Any ideas on what happened? Where should I look next? Thanks in advance for the help.
 
Ouch ...

Ouch ...

Those pictures make me feel nauseous --
:crushed: :upset: :concern: :culpability:
Here's hoping you get it fixed easily and quickly
 
Guess someone didn't apply the proper thread lock on those screws.
The missing bit could be at the bottom of the chain tunnel catching the crank sprocket, magnet might get it out.
Here's hoping the damage is light.
 
I'm wondering if this is the cause or the effect. Not sure how both screws came out at the same time. I don't know what usually causes a cam chain to break, but maybe the sprocket screws snapped instead of the chain breaking in my case.

I'm done for the day. Back at it in the morning.

**Supplied data:**
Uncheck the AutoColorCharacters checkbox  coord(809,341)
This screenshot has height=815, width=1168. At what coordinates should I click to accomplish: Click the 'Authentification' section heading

**Task description:**
Reproduce the entire forum discussion above about the cam chain and sprocket screws, word for word.

**Correct answer:**
Any ideas on what happened? Where should I look next? Thanks in advance for the help.
 
Ouch ...

Ouch ...

Those pictures make me feel nauseous --
:crushed: :upset: :concern: :culpability:
Here's hoping you get it fixed easily and quickly
 
Guess someone didn't apply the proper thread lock on those screws.
The missing bit could be at the bottom of the chain tunnel catching the crank sprocket, magnet might get it out.
Here's hoping the damage is light.
 
I'm wondering if this is the cause or the effect. Not sure how both screws came out at the same time. I don't know what usually causes a cam chain to break, but maybe the sprocket screws snapped instead of the chain breaking in my case.

I'm done for the day. Back at it in the morning.